In our previous studies, we confirmed the suitability of the GP as a model for LTPOC effects on the human uterus. For example, we evaluated the separate and interactive effects of E2 and MPA on GP-endometrial weight, vascular morphology, oxidative stress, and apoptosis on oophorectomized GPs treated with hormones for 21 days. 14 We observed GP uteri to be enlarged by both E2 and MPA. Of note, MPA alone increased blood vessel density average area, while E2 significantly decreased this parameter. These changes were associated with highly elevated lipid peroxidation, chromatin redistribution, nuclear pyknosis, karyolysis, and increased apoptosis in MPA-exposed uteri. 14 However, because GPs were oophorectomized, some of the progestin changes may have been exaggerated and the conditions did not mimic the hormonal milieu of women treated with LTPOC. 14
In this study, we confirmed the profound angiogenic effects of LTPOC in nonoophorectomized GPs. Moreover, we have now obtained insights into the reduced endometrial perfusion and vessel injury observed in LTPOC-treated human endometrial.
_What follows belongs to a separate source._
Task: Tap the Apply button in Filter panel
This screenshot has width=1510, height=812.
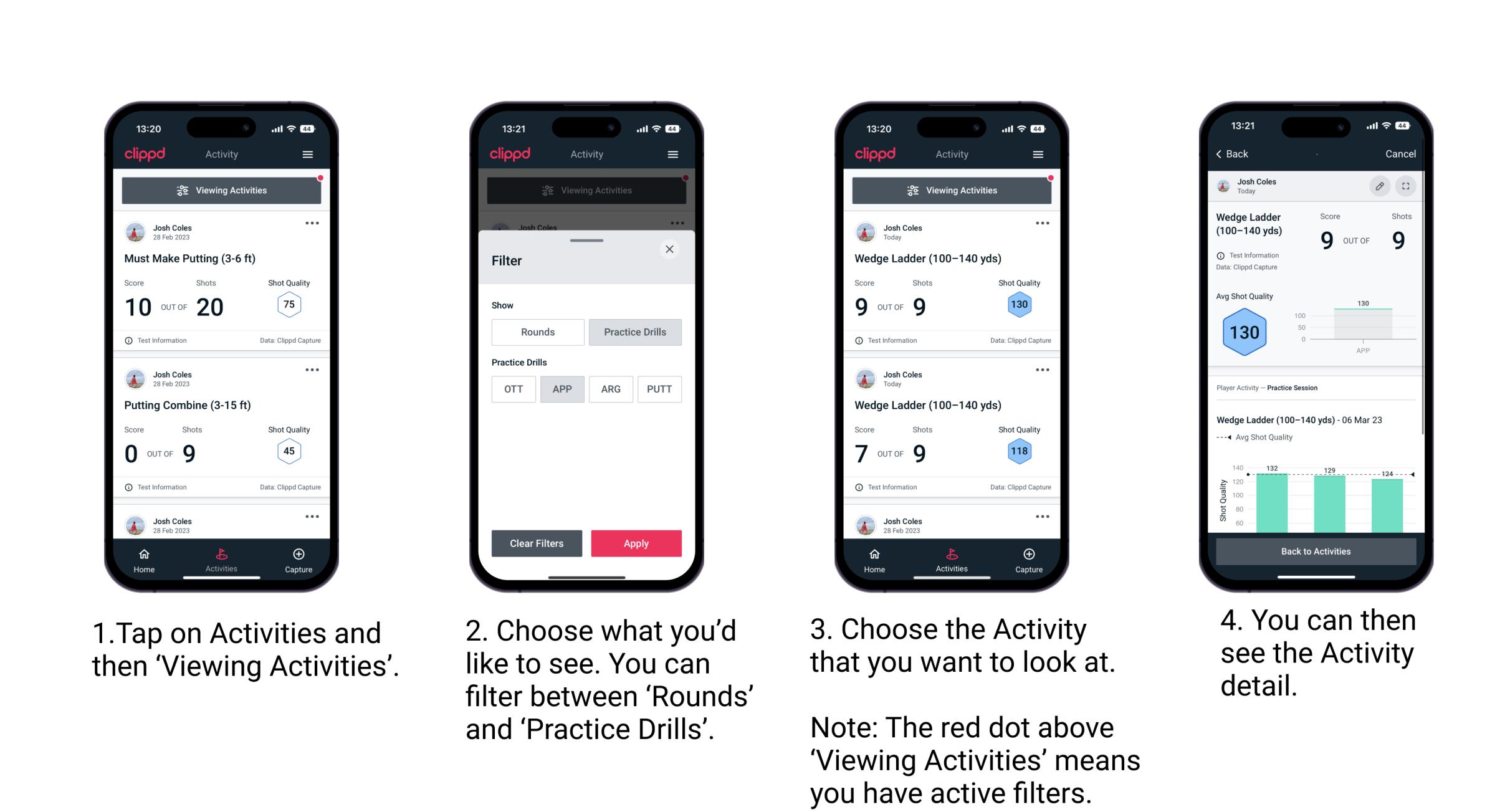Action: coord(633,542)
Thus, measurements of the uterine vasculature in this model demonstrated the presence of both structural and functional changes that favor increased uterine vascular resistance and downstream hypoxia. Specifically, vessels from treated animals were longer and narrower than those from their placebo-treated counterparts. They also developed more tone in response to potassium depolarization. Interestingly, Eto-exposed uterine arteries were less able to withstand elevations in wall tension secondary to increased transmural pressure and were thus more prone to forced dilatation, a process that leads to the transmission of excessive pressures to smaller, more fragile downstream endometrial vessels, and thereby increase the likelihood of rupture and bleeding as has been noted in women on progestin-only contraceptives. 18,19
Because women receiving LTPOC are not oophorectomized, we sought to develop a model that would better mimic LTPOC treatment in women. In this study we demonstrate that nonoophorectomized GPs display remarkably similar endometrial morphological and vascular changes including focal hemorrhage. Moreover, it appears that these agents directly affect the uterine artery resulting in both vasoconstriction and reperfusion oxidative and mechanical injury. Armed with this robust model, we can now examine various steroidal agents and combinations in an effort to achieve contraception without AUB.
Footnotes
The author(s) declared no potential conflicts of interest with respect to the research, authorship, and/or publication of this article.
The author(s) disclosed receipt of the following financial support for the research, authorship, and/or publication of this article: This study was funded by NIH/NICHD 2 RO1 HD 033937.